### Brano

=-=-=-=-=

Una riflessione sul tempo nei suoi aspetti lineari e non lineari nella raccolta di racconti di Claudio Magris (Trieste 1939)
Forse il Danubio nei pressi di Krems era l’Oceano che stringe in cerchio il mondo, acque che scorrono e nello stesso istante ritornano, rive che si rispecchiano sempre nelle sue onde.
Per ogni essere umano, il sopraggiungere della vecchiaia si percepisce nel declino del corpo: i riflessi, la prestanza, le capacità. I protagonisti dei cinque racconti che costituiscono Tempo curvo a Krems sono uomini anziani, consapevoli d’essere vicini, se non prossimi, alla fine delle loro esistenze. Le scene che li ritraggono sono altrettante riflessioni sul passato e sulla morte. Eppure, là dove lo sfascio della materia denota l’incedere del tempo, frammenti di esistenza lasciati alle spalle rivivono nel ricordo, divenendo essi stessi presente. Cos’è kronos, allora, e noi cosa siamo?
Sugli aspetti lineari e non lineari del tempo, Claudio Magris (Trieste, 1939) intesse narrazioni in cui innesta l’andirivieni interiore dei personaggi. I segni visibili della loro decadenza provocano riflessioni e perfino scelte, come quella di andare ad abitare in uno stabile di cui si è proprietari, assumendo le funzioni di portiere. Nei racconti appare con forza la Storia: tra i personaggi, legati alla Mitteleuropa, alle migrazioni e alle guerre, due sono ebrei; ed è inevitabile collegare la loro presenza a ciò che il passato significò per milioni – annientamento e dolore.

=-=-=-=-=

### Dati grezzi

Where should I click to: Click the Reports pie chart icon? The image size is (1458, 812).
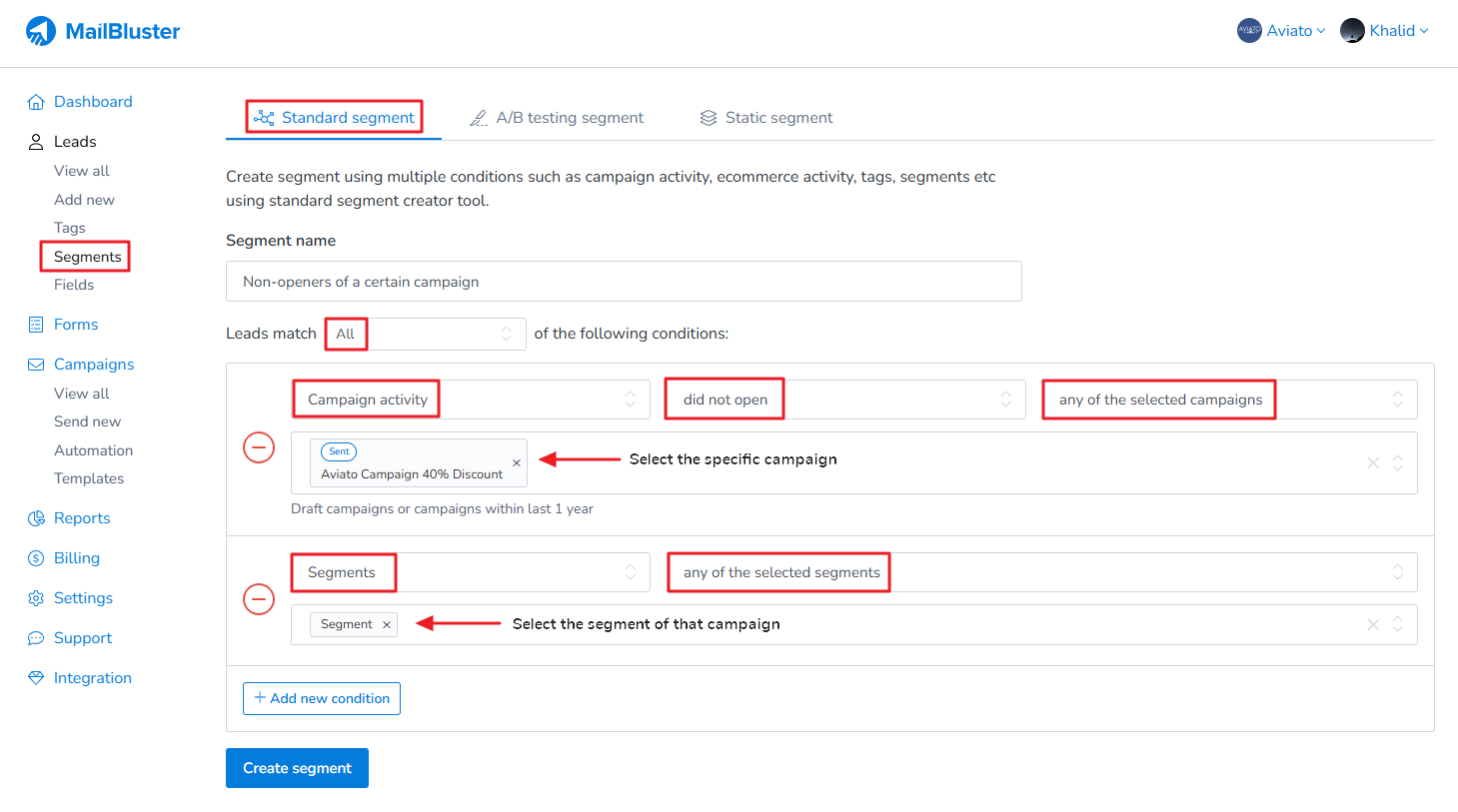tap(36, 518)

=-=-=-=-=

### Da svolgere
A – Secondo il brano su Tempo curvo a Krems, chi sono i protagonisti dei cinque racconti?
B – Trascrivi dal brano il passo compreso tra "Forse il Danubio" e "nelle sue onde.", estremi inclusi.

### Soluzioni complete
A – Uomini anziani, consapevoli d’essere vicini, se non prossimi, alla fine delle loro esistenze.

B –
Forse il Danubio nei pressi di Krems era l’Oceano che stringe in cerchio il mondo, acque che scorrono e nello stesso istante ritornano, rive che si rispecchiano sempre nelle sue onde.